The vast majority of patients who think they have chronic Lyme disease turn out to be correct in their assessments.
I would like to clarify yesterday's post. The TYPICAL patient I see complains of: fatigue, usually severe, pains which come and go of muscles, joints, tendons or ligaments, sensations of numbness and tingling and cognitive dysfunction. I believe that Dr. B's guidelines do a fabulous job covering the most common neuro-cognitive complaints typically seen in chronic Lyme patients. A history of tick bite and rash is important, but not as common as one might think. Established Lyme disease is a multi-system disease. Patients have a plethora of symptoms involving nearly every organ system. The take home point is that Lyme related symptoms occur within a cluster. Patients lacking the core symptoms described above are unlikely to be suffering with clinically significant Lyme disease, based on my clinical experience. The patient that prompted the post had: no fatigue, no cognitive dysfunction and no neurological dysfunction. He had knee pain after running, as well as various short lived symptoms which he found trolling the internet.
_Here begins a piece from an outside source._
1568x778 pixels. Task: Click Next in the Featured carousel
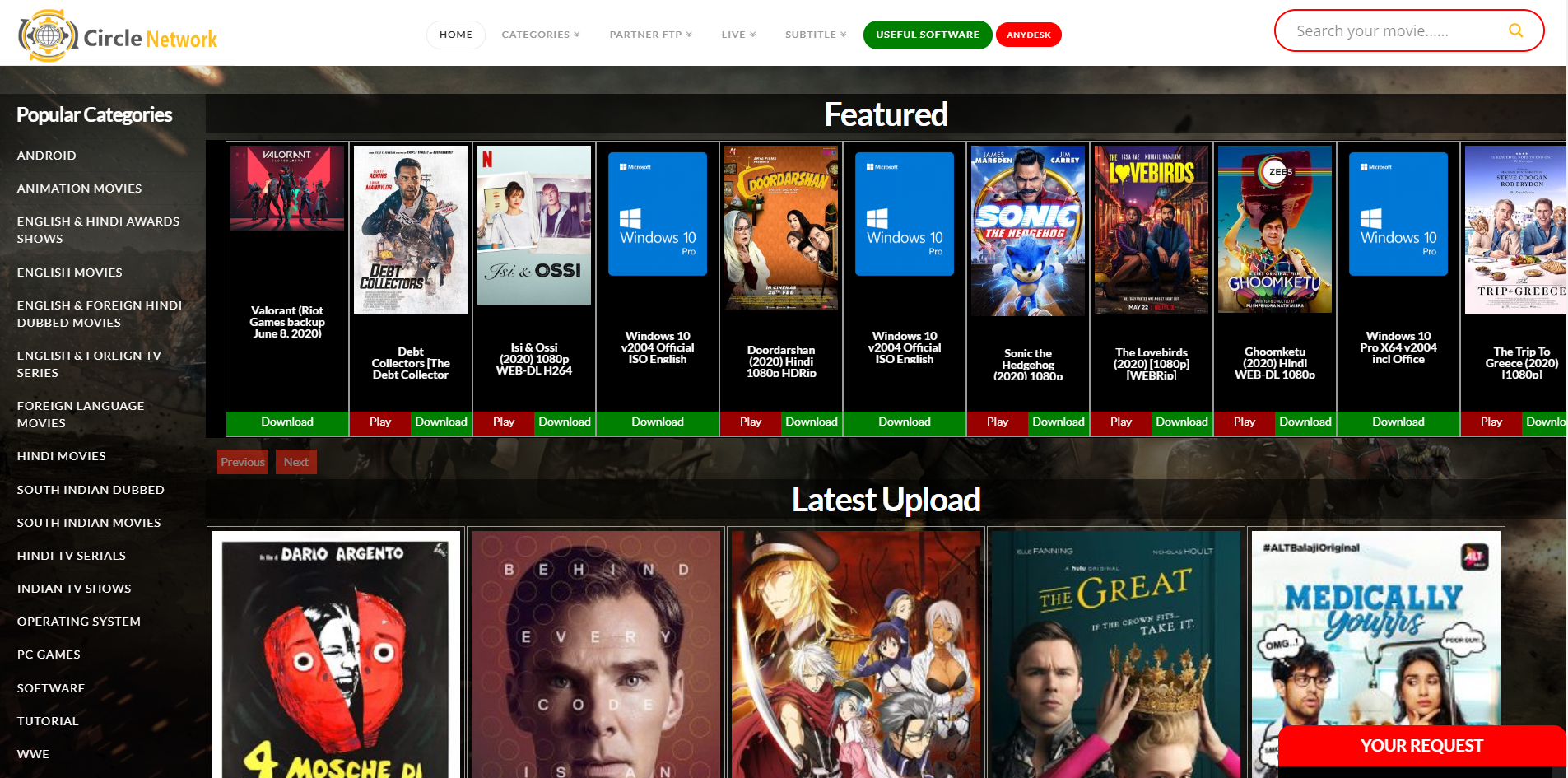tap(295, 462)
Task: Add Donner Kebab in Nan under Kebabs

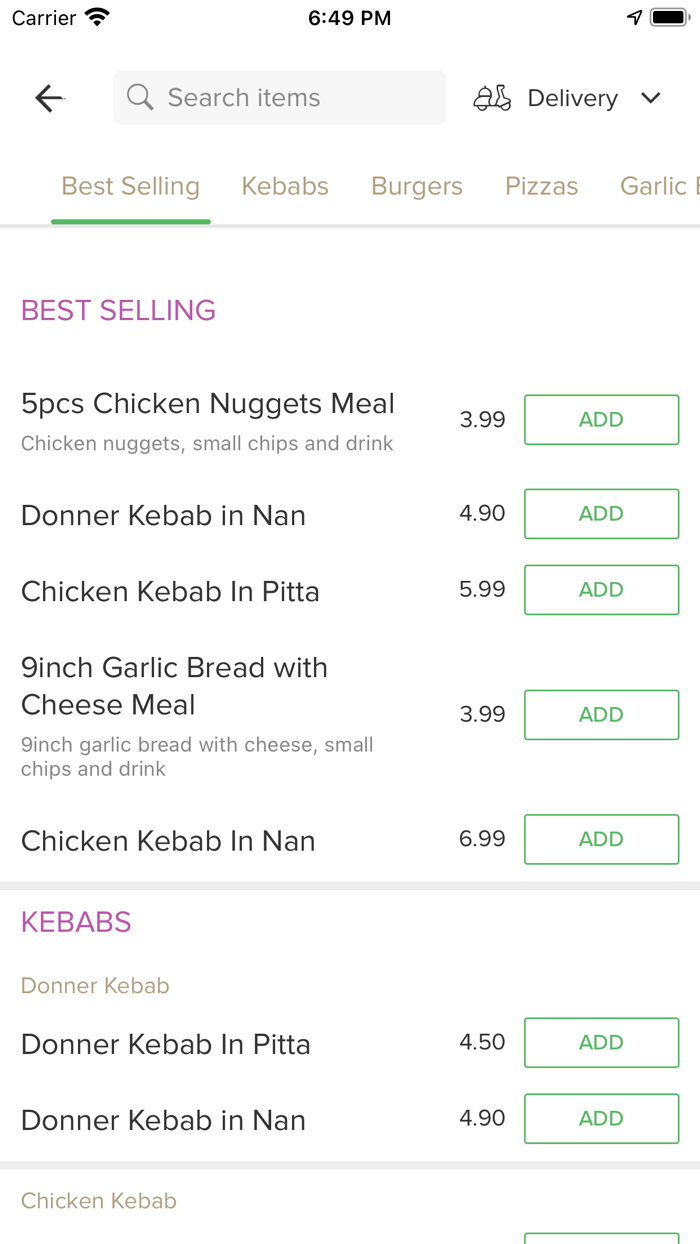Action: [x=601, y=1119]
Chronic Lyme patients are quite ill and have a multi-system illness. Admittedly, may chronic Lyme patients look quite healthy at first blush, but they are in fact quite ill- and this should not be trivialized. Although I think that over diagnosis of Lyme disease is rare, at least in my practice, the potential for this exists. It is clear that the IDSA believes that Lyme disease is grossly over diagnosed by LLMDS; sometimes I write with the specific intent of taking bullets out of their guns.
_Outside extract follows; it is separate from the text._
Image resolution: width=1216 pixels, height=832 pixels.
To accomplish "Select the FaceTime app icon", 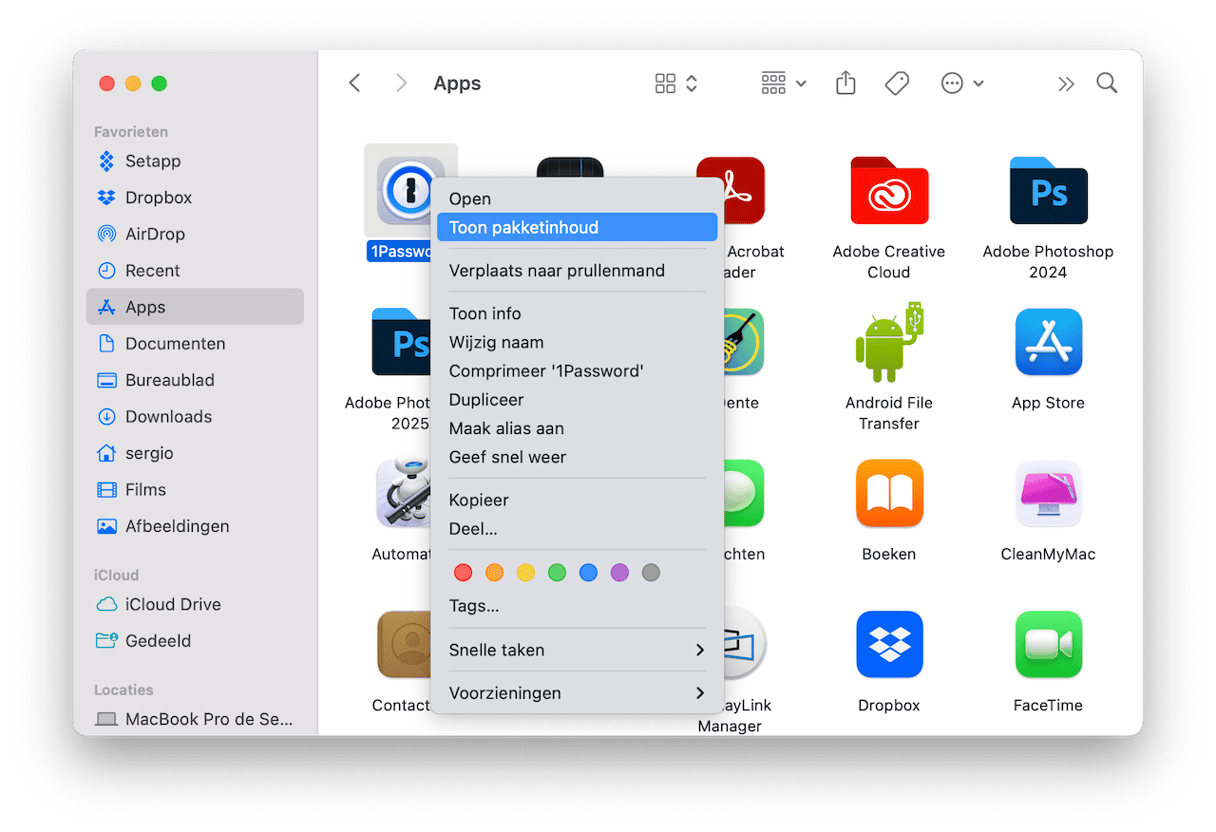I will (1047, 645).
Neurological symptoms associated with Lyme disease are all over the map. They do include tremors, fasciculations, weakness, myoclonus, Parkinsonian features, MS features, ALS features, vertigo, dizziness, alterations in hearing- vision- sense of smell or taste, neurologically mediated stiffness, sleep disorders including sleep apnea, loss of balance, all manner of speech disturbances and psychiatric disorders as listed elsewhere, stiff neck of the meningitis variety, neurologically mediated changes in bowel and bladder function, pinched nerve syndromes, neurologically mediated pain syndromes of all sorts, trouble swallowing mediated by changes in the brain, stroke like symptoms, a wide variety of neuropathic symptoms not listed here, changes in heat and cold perception, HEADACHES, exacerbations of preexisting migraine or tension headache, ADD syndromes, personality changes, neuromuscular syndromes causing muscle atrophy and weakness--AND these are just a few of the symptoms that come to mind as I sit at my desk on my lunch break. My point is that any one symptoms can be taken out of context. There is a gestalt in diagnosing Lyme disease. Patients have multiple and varied symptoms which come together a whole.
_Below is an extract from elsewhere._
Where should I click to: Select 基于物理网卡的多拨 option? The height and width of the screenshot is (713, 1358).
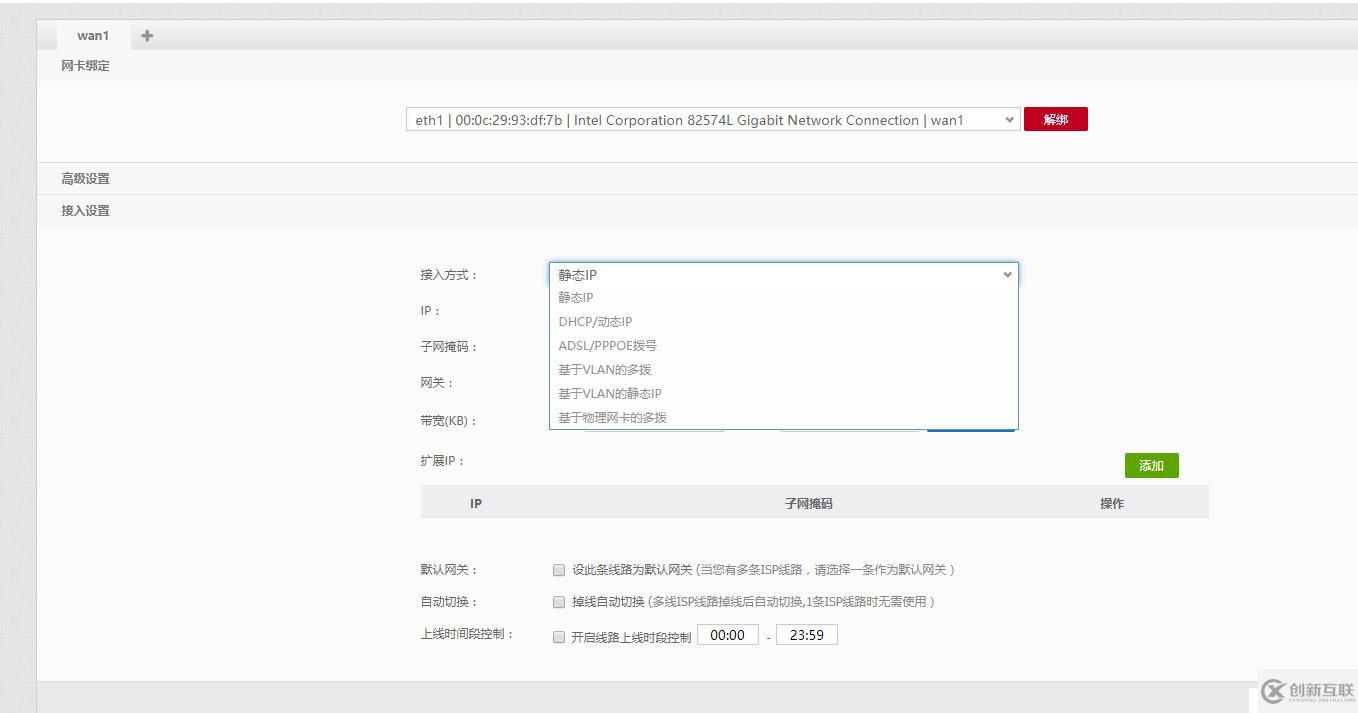613,417
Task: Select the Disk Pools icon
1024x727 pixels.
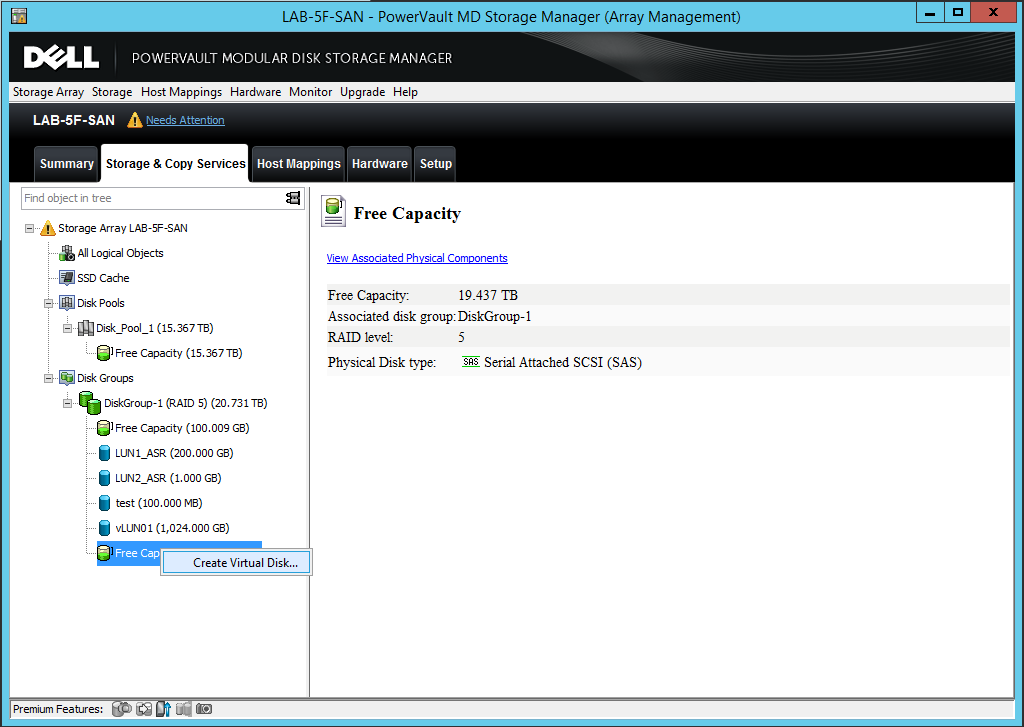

Perhaps sometimes I write Blogs to encourage my readers to think- and to some extent, I am sharing my thoughts, as I think out loud. I hope that readers will understand my comment in this light.
Neck pain is extremely common in Lyme patients. AND it does suggest co-infection with Babesia. I have a general medical practice. One half the patients I see do not have Lyme disease. The vast majority of patients who complain of neck pain as their chief complaint do not have Lyme disease. Please understand this distinction.
If all horses are brown and you are brown it doesn't make you a horse.
This sound silly, but I think it was this sort of logic that brought the above described patients to my office for a consultation.